I was like “ hoi, r u guys serious. Biar btol ” I seriously thought they were fooling around. But embarrassingly, yes they did .I was looking at them, I mean seriously. They were like ‘ aya, pusing blakang. We’re peeing. U shouldn’t be staring like that’. Hahah sumpah I thought they were faking it.

but after finishing their peeing session, what they came out was ‘ tu la …lelaki nih sng, bole kencing kt mana2..bkn mcm prompuan’ hah? ..and I said “ that was my first time ever tgk lelaki kencing!”

Hahaha and of course, they think otherwise. ‘ ha, aya. Ermm lain mcm tu. Hahahhaahhah and start laughing like hell. Ahahha bodoh btol.

However, I have so much fun lepaking with them today. I always do actually. 

until then, sayonara!

Tuesday, December 16, 2008

the moody day

i know i was a bit out of mood this morning. people do realize and starting to ask me whether im okay and what is wrong with me. i dont actually do it on purpose and i have no idea why i was so moody that morning. i guess its because of the phone call i receive yesterday...that is always the main reason why i hate going back to png that often. ouhh i do love png, but i dont know y the hell im being so moody out of a sudden. there's just too many problems to think and i hate the fact that i can get over it and everytime i try so so hard to just ignore the problems, i'll end up being quiet.

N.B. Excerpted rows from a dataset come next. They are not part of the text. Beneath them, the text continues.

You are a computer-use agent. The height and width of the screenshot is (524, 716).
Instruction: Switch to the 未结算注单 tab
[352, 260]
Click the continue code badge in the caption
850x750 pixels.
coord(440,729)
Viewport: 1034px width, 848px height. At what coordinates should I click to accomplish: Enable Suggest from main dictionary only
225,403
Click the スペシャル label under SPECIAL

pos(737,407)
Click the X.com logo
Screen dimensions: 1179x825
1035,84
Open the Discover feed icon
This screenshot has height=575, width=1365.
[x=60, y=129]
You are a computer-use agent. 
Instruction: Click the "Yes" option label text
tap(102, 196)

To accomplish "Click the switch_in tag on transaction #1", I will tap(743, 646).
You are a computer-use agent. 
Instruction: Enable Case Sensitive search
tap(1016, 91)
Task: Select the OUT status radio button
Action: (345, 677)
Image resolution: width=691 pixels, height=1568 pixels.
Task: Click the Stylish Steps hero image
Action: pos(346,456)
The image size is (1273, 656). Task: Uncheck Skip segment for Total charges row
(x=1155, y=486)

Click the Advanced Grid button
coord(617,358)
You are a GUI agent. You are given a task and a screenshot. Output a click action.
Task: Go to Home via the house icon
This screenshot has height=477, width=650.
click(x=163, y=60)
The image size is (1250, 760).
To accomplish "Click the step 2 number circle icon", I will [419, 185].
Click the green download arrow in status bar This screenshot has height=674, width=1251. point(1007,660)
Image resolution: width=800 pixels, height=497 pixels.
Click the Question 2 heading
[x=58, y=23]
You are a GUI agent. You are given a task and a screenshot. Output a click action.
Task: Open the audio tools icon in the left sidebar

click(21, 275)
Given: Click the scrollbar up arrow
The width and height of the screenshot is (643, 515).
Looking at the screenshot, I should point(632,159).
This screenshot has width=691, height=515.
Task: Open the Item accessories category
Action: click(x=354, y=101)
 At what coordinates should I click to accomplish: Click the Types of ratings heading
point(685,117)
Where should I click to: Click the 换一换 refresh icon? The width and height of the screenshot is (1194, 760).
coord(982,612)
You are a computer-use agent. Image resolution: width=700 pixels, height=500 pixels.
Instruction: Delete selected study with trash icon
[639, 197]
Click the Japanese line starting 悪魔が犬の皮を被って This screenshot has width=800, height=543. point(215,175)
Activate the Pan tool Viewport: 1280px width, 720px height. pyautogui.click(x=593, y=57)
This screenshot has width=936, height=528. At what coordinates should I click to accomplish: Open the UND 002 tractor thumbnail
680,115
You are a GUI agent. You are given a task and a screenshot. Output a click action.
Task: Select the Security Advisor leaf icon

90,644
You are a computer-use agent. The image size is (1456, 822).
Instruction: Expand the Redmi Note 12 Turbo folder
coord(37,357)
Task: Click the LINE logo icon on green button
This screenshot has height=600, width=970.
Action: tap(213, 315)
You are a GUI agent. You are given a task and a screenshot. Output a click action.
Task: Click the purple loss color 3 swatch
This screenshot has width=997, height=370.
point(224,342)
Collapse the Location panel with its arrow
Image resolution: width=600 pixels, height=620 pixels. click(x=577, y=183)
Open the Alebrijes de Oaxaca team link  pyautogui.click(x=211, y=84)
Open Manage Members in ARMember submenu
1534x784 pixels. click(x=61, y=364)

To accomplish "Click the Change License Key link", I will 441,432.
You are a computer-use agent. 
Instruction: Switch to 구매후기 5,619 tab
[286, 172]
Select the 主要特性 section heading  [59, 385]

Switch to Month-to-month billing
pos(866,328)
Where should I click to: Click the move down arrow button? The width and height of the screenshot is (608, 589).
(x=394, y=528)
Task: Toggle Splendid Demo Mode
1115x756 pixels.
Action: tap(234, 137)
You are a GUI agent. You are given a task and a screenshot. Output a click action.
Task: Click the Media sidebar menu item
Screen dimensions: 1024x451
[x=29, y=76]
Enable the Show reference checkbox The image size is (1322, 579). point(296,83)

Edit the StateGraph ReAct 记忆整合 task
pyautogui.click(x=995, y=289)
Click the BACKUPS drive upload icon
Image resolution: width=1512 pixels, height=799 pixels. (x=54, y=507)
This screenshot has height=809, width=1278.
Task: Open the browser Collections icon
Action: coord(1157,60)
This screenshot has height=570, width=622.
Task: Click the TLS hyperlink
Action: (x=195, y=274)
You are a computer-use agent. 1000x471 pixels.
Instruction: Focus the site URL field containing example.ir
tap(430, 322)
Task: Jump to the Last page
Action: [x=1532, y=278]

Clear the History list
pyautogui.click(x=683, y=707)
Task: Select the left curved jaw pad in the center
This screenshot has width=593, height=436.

i love helping my friends, expecially when it comes to their love life. i learn and know some things through my experiance. as sad as it may sound, my love life sucks. i dont have one to be exact. things are getting even harder for me when i am the only one left for not having that ' someone special' in my life. ouhh god, i have no idea why the hell is this thing bothering me so much.

but, im grateful to have frens. they do help me in some ways and to know that im being appreciated is the best thing that could have happened. =)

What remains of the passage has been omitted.